Researchers: PATRIOT Act Can 'Obtain' Data In Europe 133
An anonymous reader writes "U.S. law enforcement and intelligence services can use the PATRIOT Act/FISA to 'obtain' EU-stored data for snooping, mining and analysis, despite strong EU data and privacy laws, according to a recent research paper. One of the paper's authors, Axel Arnbak, said, 'Most cloud providers, and certainly the market leaders, fall within the U.S. jurisdiction either because they are U.S. companies or conduct systematic business in the U.S. In particular, the Foreign Intelligence Surveillance Amendments (FISA) Act makes it easy for U.S. authorities to circumvent local government institutions and mandate direct and easy access to cloud data belonging to non-Americans living outside the U.S., with little or no transparency obligations for such practices -- not even the number of actual requests.' Arnback added, 'These laws, including the Patriot Act, apply as soon as a cloud service conducts systematic business in the United States. It's a widely held misconception that data actually has to be stored on servers physically located in the U.S.'"
Same applies elsewhere? (Score:5, Interesting)
I guess the same thing applies elsewhere too, like China or Saudi Arabia. If a company wants to conduct business in a country it has to comply with the laws of the country. The main difference is the US is such a huge market that most companies would rather hand over the data than be shut out of it. In a situation where the laws of two different large markets are in direct conflict, it probably becomes a question of "can we get away with it".
Bullshit (Score:5, Interesting)
The EU Data Protection Directive is very specific on this issue; the hosting/cloud company can only locate the data in the US, or even transmit it there, if there is an explicit guarantee that the data has the same level of protection.
Basically yes, the US could use the Patriot Act to obtain protected EU data from US-based companies. And yes, the company would then have broken the EU directive and would face the courts.

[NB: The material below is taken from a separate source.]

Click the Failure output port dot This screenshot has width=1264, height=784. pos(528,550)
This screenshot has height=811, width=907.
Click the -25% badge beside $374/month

Re:Same applies elsewhere? (Score:2, Interesting)
So, uh, what about complying with EU laws by not handing over the data to America?
Re:Bullshit (Score:4, Interesting)
> And yes, the company would then have broken the EU directive and would face the courts.
How would the EU courts find out?
Re:Same applies elsewhere? (Score:4, Interesting)
and then be accused of having ties to Terrorists/ Child Slavery/Whatever and then everything held by the company remotely "US based" gets seized.